In Fig. 9e, the voltammetric profile of “pink” food dye sample presented overlapped processes from − 0.5 to − 0.15 V, a peak at + 0.5 V followed by an intense anodic peak at + 0.9 V which could be attributed to brilliant blue, indigotine, or erythrosine. However, during cathodic scan (Fig. 9f), it is possible to confirm only erythrosine due to the presence of two intense signals at around + 0.73 and + 0.40 V and the absence of the brilliant blue and indigotine peaks based on the qualitative diagnostic criteria depicted in Fig. 4. In addition, this dye was present in the list of ingredients on the product label.

Conclusions

Voltammetry of immobilized microparticles was used as electrochemical approach for screening of food dyes in solid state.
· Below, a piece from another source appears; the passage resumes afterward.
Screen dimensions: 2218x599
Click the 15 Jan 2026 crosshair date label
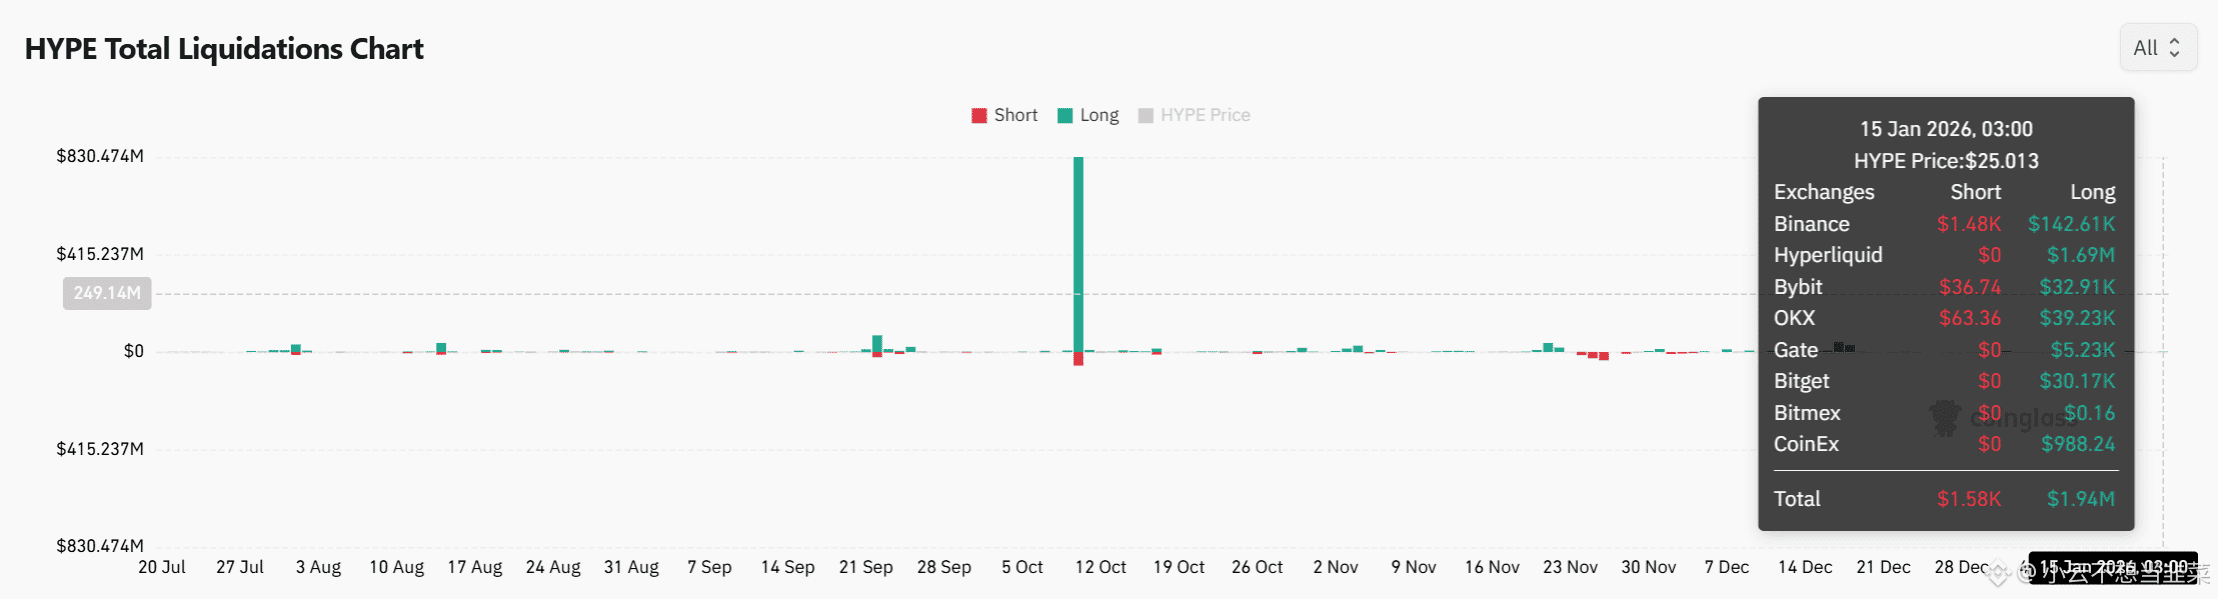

The five dyes evaluated presented well-defined voltammetric response in solid state using NaCl 0.1 mol L−1 as supporting electrolyte. It was also possible to identify and elucidate electrochemical pathways associated to the mechanisms of oxi/reduction by VIMP with special attention to sunset yellow case. A qualitative diagnostic criterion was achieved using square wave voltammetry in both anodic and cathodic scans generating different peaks for the compounds that allowed the identification and discrimination of the dyes. The criteria were suitable for screening purposes and it was applied to real samples, such as commercial powder food dyes in solid state without prior sample pretreatment. In this way, VIMP as screening method can be used as a tool for qualitative quality control, based on identification and discrimination of compounds leading only suspicious samples to more laborious and expensive analysis, such as chromatography.